Task: If a line in the data has the string "computer", please show it.

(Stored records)
--- START ---

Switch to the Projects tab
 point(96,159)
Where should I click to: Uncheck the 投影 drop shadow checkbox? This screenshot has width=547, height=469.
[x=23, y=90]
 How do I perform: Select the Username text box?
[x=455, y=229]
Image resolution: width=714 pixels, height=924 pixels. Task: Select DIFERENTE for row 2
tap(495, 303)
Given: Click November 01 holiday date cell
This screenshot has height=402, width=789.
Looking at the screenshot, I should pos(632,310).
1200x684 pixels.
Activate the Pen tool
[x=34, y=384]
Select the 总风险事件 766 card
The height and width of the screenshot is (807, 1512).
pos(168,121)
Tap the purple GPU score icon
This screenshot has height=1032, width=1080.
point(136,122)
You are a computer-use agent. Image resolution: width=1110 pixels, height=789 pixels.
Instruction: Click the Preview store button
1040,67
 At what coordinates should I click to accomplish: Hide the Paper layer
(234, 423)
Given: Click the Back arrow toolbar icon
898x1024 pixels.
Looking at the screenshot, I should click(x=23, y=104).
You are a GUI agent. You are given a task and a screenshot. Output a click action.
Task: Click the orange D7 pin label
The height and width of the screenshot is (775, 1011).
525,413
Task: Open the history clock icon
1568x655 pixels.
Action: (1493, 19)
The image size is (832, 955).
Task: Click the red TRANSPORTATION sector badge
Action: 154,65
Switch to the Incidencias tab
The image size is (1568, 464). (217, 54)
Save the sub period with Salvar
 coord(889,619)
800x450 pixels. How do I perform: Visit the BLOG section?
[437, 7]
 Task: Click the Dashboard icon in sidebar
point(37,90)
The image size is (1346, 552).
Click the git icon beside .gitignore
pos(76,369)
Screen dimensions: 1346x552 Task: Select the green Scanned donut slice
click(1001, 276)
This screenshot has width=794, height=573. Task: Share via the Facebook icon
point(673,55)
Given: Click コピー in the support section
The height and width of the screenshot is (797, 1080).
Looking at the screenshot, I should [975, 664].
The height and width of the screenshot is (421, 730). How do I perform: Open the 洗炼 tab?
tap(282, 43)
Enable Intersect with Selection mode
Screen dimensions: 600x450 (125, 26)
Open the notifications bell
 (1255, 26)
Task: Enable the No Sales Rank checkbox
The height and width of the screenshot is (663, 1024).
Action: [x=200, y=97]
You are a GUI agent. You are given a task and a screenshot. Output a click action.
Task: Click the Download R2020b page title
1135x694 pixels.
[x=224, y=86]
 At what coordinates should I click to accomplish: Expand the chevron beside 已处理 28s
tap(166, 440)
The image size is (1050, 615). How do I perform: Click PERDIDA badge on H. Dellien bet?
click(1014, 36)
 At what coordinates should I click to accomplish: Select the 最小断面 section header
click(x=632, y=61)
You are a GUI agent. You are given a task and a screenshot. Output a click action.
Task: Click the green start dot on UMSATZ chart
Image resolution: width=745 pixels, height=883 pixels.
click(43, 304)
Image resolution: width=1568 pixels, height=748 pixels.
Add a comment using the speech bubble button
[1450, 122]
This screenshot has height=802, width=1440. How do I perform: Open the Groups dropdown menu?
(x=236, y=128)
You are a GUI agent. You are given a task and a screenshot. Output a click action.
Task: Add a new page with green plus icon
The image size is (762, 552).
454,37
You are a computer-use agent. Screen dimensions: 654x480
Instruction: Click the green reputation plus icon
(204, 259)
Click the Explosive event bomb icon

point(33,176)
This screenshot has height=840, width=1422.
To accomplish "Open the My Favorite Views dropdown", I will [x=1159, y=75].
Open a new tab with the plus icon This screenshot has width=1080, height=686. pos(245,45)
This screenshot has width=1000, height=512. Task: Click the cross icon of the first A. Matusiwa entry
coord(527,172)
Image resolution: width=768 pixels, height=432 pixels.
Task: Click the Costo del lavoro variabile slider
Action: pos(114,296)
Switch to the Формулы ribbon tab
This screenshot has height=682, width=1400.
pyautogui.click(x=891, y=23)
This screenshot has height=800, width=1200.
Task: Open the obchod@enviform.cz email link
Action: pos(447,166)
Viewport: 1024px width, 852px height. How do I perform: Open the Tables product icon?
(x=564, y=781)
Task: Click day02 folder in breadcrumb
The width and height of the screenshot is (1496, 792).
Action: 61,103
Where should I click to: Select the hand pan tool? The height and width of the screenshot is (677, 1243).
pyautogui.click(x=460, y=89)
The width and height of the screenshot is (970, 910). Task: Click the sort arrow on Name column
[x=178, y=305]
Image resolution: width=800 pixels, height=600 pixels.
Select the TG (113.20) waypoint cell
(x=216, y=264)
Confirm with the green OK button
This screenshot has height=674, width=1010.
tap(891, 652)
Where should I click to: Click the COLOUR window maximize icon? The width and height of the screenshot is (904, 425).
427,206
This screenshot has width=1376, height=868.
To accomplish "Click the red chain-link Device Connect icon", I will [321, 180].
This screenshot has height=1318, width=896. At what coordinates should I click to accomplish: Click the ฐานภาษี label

--- END ---

Reply to the exercise:
You are a computer-use agent. Image resolution: width=1110 pixels, height=789 pixels.
You are a computer-use agent. Screen dimensions: 654x480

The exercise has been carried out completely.